Quantitative analysis of medium-chain polyhydroxyalkanoates in bacterial cells via gas chromatography-mass spectrometry: classical method revision and optimization

Abstract

A classical method of polyhydroxyalkanoates characterization via gas chromatography-mass spectrometry provides a fast, stable, and reproducible method of identification and quantification with high precision. However, the structure of currently applied internal standards differs from polyhydroxyalkanoates monomers potentially leading to analysis accuracy loss. To optimize the conventional analysis process for medium-chain-length-polyhydroxyalkanoates we suggested salicylic acid (2-hydroxybenzoic acid) use as a much more appropriate internal standard for polyhydroxyalkanoates quantification. A number of organic solvents of different nature and properties were considered as more suitable alternatives to the traditionally used chloroform. Cell culture of Pseudomonas helmanticensis was used as a medium-chain-length-polyhydroxyalkanoates producer for primary experiments, Pseudomonas putida and Cupriavidus necator were used for method verification.
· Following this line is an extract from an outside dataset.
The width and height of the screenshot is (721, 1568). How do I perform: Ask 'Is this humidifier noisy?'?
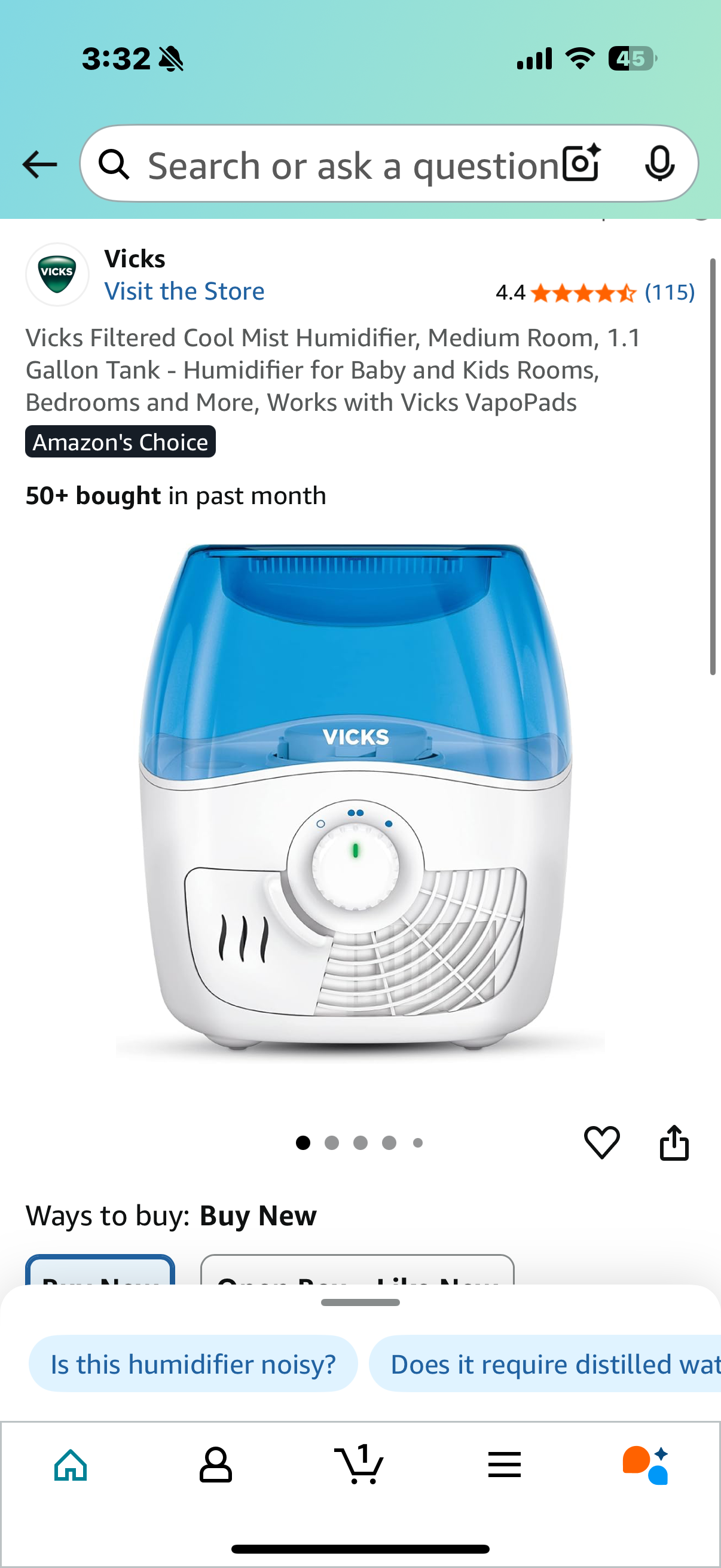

We showed that more frequently used benzoic acid as an internal standard is not very suitable for medium-chain-length-polyhydroxyalkanoates analysis. It was found that 2-hydroxybenzoic acid is a much more appropriate internal standard and provides highly accurate polyhydroxyalkanoates estimation. Following optimization of the sample treatment parameters has shown that using dichloromethane as solvent providing better analysis sensitivity, as well as improves its eco-safety and economical aspects. The method developed in this study was successfully verified and can be used to evaluate polyhydroxyalkanoates productivity of bacterial cells of different taxonomic classifications.